The housing recovery is gaining momentum. Home prices are heading higher. Builders are ramping up construction. And existing homeowners are selling their homes at a faster clip.
But behind this veneer, lies a stark reality. For many Americans, the housing crisis is not over. By buying homes at the wrong time or saddling them with second and third liens, millions of people are effectively trapped in underwater houses, limiting their freedom of movement as well as their penchant for consumerism — two of the primary reasons the broader economy is stuck in its current malaise.
How big is this problem? According to CoreLogic, it’s much bigger than most people appreciate. In its quarterly Equity Report, the data analytics firm offered a broad overview of the state of the underwater mortgage market. What follows, in turn, are five of the more telling facts I learned from the report.
1. Nearly 1 in 5 mortgages are still underwater
That’s right. CoreLogic estimates that 19.8% of all residential properties with a mortgage are still in negative equity, meaning that the owner owes more on the home than it’s worth. In aggregate, that amounts to $580 billion in negative equity.
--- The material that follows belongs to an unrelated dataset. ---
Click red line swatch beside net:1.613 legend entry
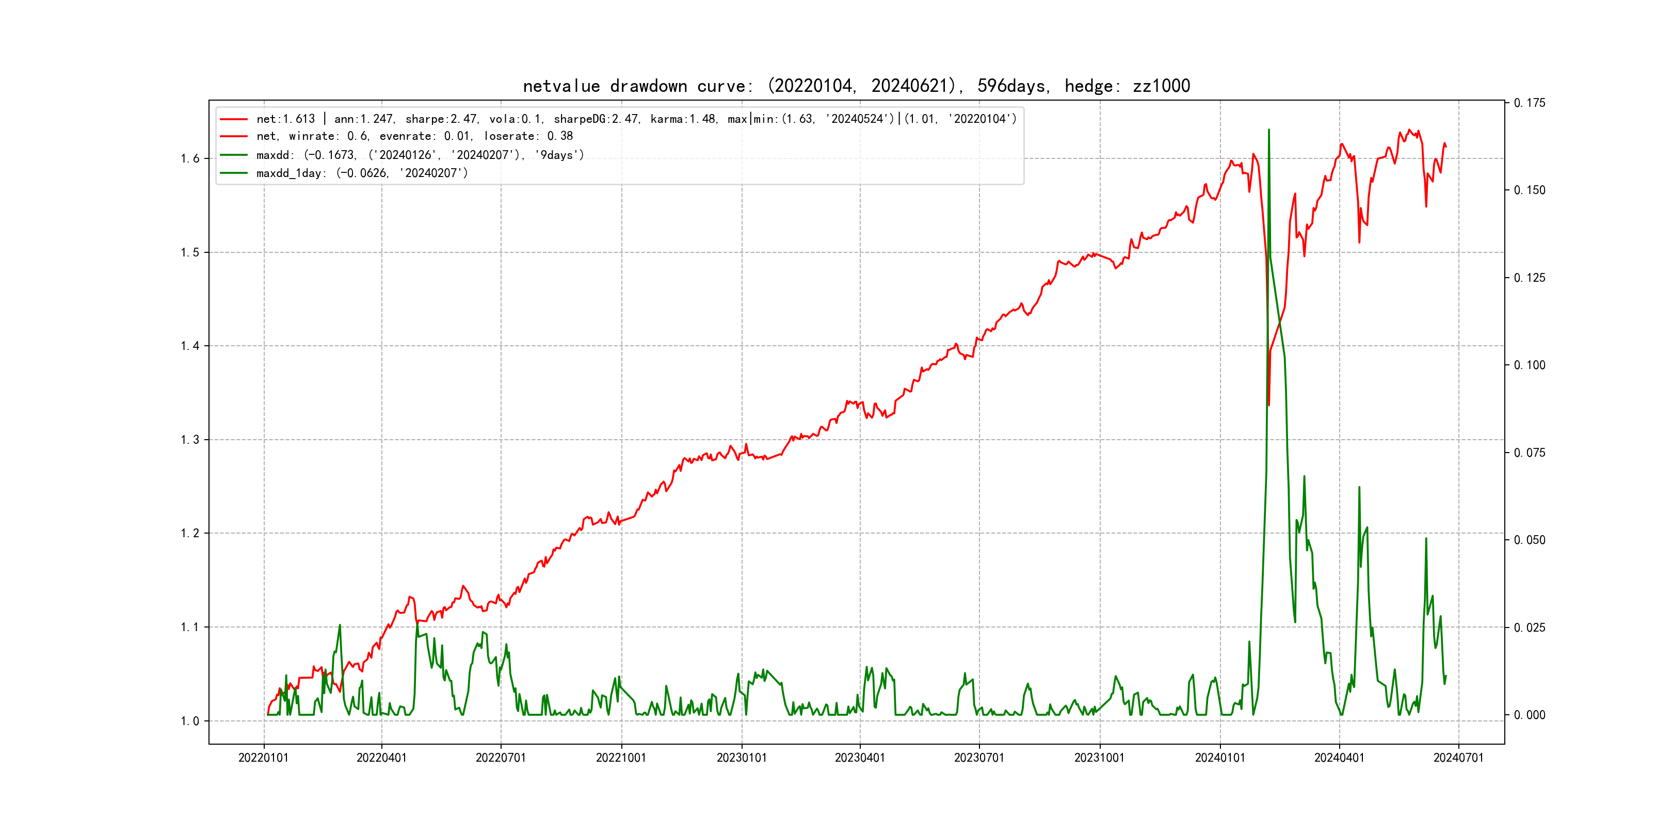 coord(234,119)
The problems that stem from this are twofold. In the first case, as I noted above, it traps people in their homes, dissuading them from, say, moving to a place with better employment opportunities. And in the second case, it limits their options in terms of refinancing. While the government has extended HARP, a program that’s purported to assist in this regard, there have been numerous complaints leveled against the largest mortgage servicers — including Bank of America Corp (NYSE:BAC) and Wells Fargo & Co (NYSE:WFC), among others — for exploiting the program to the detriment of homeowners.
Credit: Bank of America Corp (NYSE:BAC)
2. An additional 1 in 5 mortgages are “under-equitied”
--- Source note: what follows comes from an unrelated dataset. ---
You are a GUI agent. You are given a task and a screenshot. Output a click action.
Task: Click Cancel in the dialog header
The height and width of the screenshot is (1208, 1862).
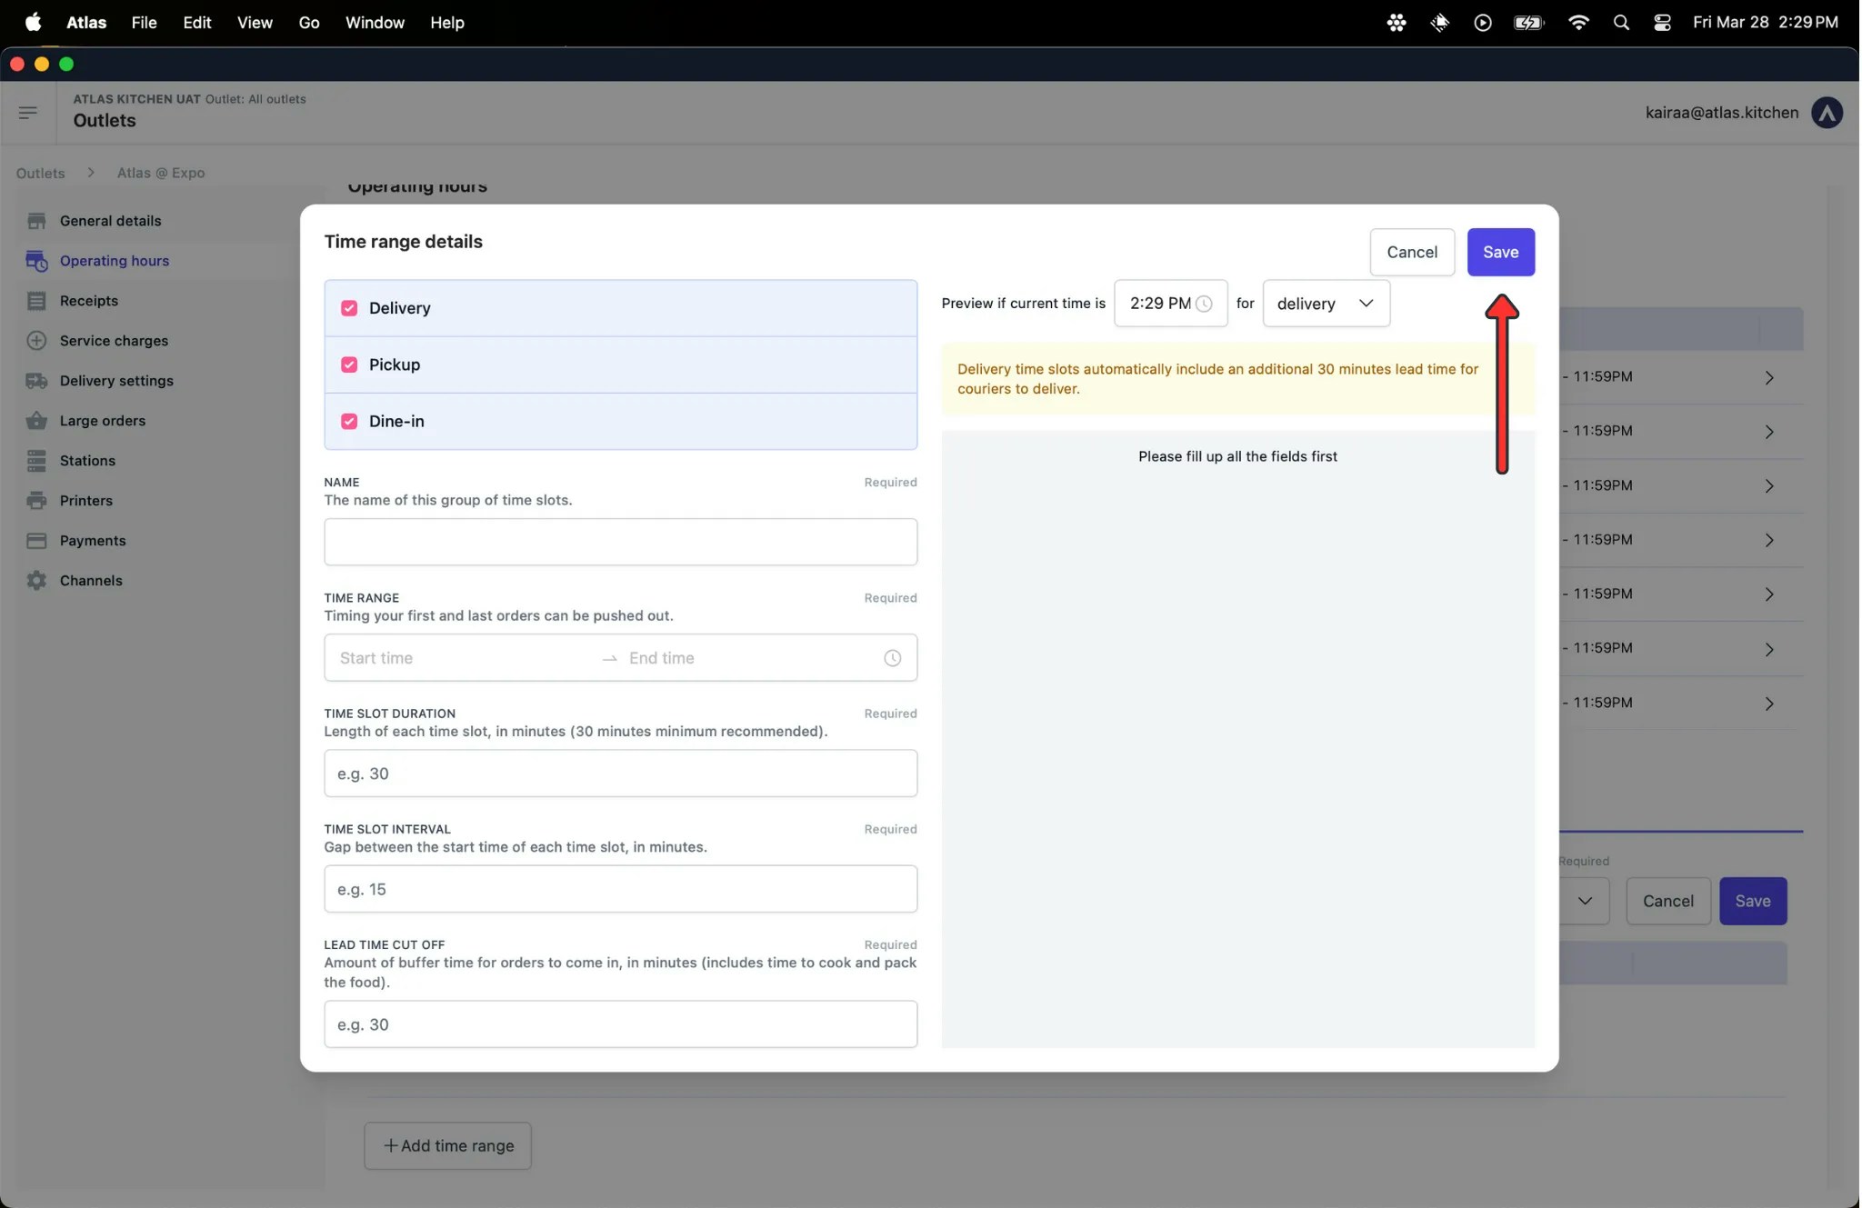pos(1411,252)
In addition to tracking how many mortgages are underwater, CoreLogic also tracks how many are under-equitied, meaning that the equity in a house is less than 20% of the mortgage principal. By its count, an additional 11.2 million properties fall into this category. The implication is that, as the report puts it, “underwriting constraints may make it more difficult for under-equitied borrowers to obtain new home financing.”
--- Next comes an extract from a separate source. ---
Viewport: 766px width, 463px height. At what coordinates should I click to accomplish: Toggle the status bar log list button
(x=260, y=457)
3. Rich people are better off than poor people
The increase in income disparity will be one of the lasting consequences of the past 10 years. When it comes to housing, this is reflected in the report’s finding that equity is concentrated at the higher end of the market. While 88% of homes valued at less than $200,000 are saddled with underwater mortgages, only 73% of those valued at more than $200,000 are similarly situated.
The popular regional bank U.S. Bancorp (NYSE:USB) provided its own take on this in its most recent quarterly filing. According to its statistics, the majority, or 76.5%, of the bank’s prime borrowers have more than 20% equity in their homes while a minority, or 33.9%, of subprime borrowers have the same.